Notre Dame was Paris’s most visited tourist attraction, a masterpiece of Gothic architecture that attracted more than 12 million visitors each year. But many people in France also hailed it as a cultural symbol, a visual anchor of Paris, and a reminder of the Catholic traditions that underpin a proud secular republic.
The cathedral’s iconic bell towers and ornate stained glass withstood the flames. The crown of thorns that Jesus allegedly wore at his crucifixion was saved. But the roof collapsed, the medieval wooden interior was obliterated and many artifacts were lost. The cause of the fire is still unknown.
As President Emmanuel Macron stood in front of Notre Dame that night, with smoke still rising, he vowed, “We will rebuild this cathedral.” He hoped to have it ready for visitors by July 2024 when France hosts the Summer Olympics. But French officials say they are now targeting the end of 2024.
“We will have two extraordinary events in France in 2024: the Olympic Games and the reopening of Notre Dame,” Jean-Louis Georgelin, the French army general overseeing the project, told journalists who toured the wood workshop on Thursday. “In these two events, the image of France is at stake.”

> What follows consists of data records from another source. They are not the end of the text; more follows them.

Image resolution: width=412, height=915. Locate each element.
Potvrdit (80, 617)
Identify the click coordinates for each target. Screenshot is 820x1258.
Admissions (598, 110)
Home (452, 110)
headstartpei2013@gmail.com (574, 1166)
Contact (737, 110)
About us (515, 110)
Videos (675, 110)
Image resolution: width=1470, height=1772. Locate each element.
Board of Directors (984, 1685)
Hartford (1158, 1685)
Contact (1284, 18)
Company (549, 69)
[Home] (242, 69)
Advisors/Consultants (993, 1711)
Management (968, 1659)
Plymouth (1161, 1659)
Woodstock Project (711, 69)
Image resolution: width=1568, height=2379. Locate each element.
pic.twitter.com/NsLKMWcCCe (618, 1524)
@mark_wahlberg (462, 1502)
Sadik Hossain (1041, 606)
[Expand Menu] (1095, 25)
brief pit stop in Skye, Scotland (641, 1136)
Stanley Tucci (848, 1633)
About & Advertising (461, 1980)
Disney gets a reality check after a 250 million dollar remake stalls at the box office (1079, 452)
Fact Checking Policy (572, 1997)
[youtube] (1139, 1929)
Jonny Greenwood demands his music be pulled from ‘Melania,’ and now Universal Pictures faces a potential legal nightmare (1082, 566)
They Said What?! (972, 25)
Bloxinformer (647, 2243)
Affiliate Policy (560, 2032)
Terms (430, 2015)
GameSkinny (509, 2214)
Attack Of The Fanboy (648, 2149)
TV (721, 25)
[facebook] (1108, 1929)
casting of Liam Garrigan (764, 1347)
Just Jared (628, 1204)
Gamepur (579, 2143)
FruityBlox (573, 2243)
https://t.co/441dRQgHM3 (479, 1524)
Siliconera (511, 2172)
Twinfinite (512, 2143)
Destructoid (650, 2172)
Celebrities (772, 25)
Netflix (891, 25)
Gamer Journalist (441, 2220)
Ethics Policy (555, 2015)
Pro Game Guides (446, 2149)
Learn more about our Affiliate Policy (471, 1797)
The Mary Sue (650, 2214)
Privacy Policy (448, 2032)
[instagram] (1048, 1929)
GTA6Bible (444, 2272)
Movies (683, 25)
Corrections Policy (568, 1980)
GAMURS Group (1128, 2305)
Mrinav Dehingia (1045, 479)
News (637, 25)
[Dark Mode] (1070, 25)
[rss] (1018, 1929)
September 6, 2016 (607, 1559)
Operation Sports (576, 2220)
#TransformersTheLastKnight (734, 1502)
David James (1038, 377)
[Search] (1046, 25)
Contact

Villeneuve was involved with Notre Dame before the fire and has overseen repair work since 2013. He wasn’t in Paris when the first fire engines rushed to the cathedral. But as soon as he heard it, he jumped on the last train from the Atlantic coast.
“Fortunately I didn’t see the tower collapse,” he said. “I don’t think I would have really recovered from that.”
In the days that followed, he and his team identified the most destabilized parts of the cathedral. Over the next two years, while workers secured the building, French architects, church officials and politicians discussed the reconstruction.
Some architects suggested reconstructing the collapsed roof as a greenhouse or using stained glass instead of wood, or even replacing it entirely with a swimming pool. Not all of these proposals seemed serious, but advocates of a modernized design argued that the fire represented an opportunity for a fresh start, as previous generations of architects had done.
Notre Dame has undergone numerous changes in its more than 850-year history. Over the centuries, the cathedral’s windows have been widened and the flying buttresses reconstructed. After an old tower was removed for safety reasons in the 18th century, the cathedral went decades without what is now its most iconic feature. Under the architectural direction of Eugène Emmanuel Viollet-le-Duc, Notre Dame underwent such dramatic changes in the 19th century that many scholars now say the building is more representative of the period than of its medieval origins.
Successive French presidents have strived to make their mark on central Paris by personally championing projects such as the Louvre Pyramid and the Center Pompidou. Macron, elected on a platform of renewal two years before the fire, suggested a “contemporary architectural gesture” in the new tower design. But after a backlash – including a threat of resignation from architect Villeneuve – he advocated a reconstruction that faithfully replicated the original.
However, it will look different in some ways.
“Before the fire, we had a very dirty cathedral – walls that looked almost black or dark gray because of candle and smoke pollution,” said Sandron, the art historian. “Now the color of the stones is very light.”
Aurélien Lefevre, who leads a group of carpenters working on the rebuild, said the project remains a challenge – but not one that is insurmountable. Problems can arise at any time, which is why last week’s trial run of installing the wooden beams was a crucial step.
“We are not immune to forgetting something,” said Lefevre.
Participating in the project can be a unique opportunity, especially for younger carpenters, he said.
Nearby, dozens of carpenters sawed, hammered, and polished wooden beams from centuries-old oak trees. More than 1000 carefully selected trees from all over France were felled for the reconstruction.
At the edges of the workshop, the wall skeletons for local building projects have been pushed aside to make room for the project, which will be a priority over the coming months.
Outside, Villeneuve rattled off a list of project milestones: “The galleries are complete, the north and south transepts are complete.”
Other parts – including the tower, decoration, vault and furniture – are still a work in progress. But after the shock and devastation of 2019, any sign of progress matters to those who care about the building.
“It’s balm on my scars,” said Villeneuve. “By rebuilding the cathedral, I am also rebuilding myself.”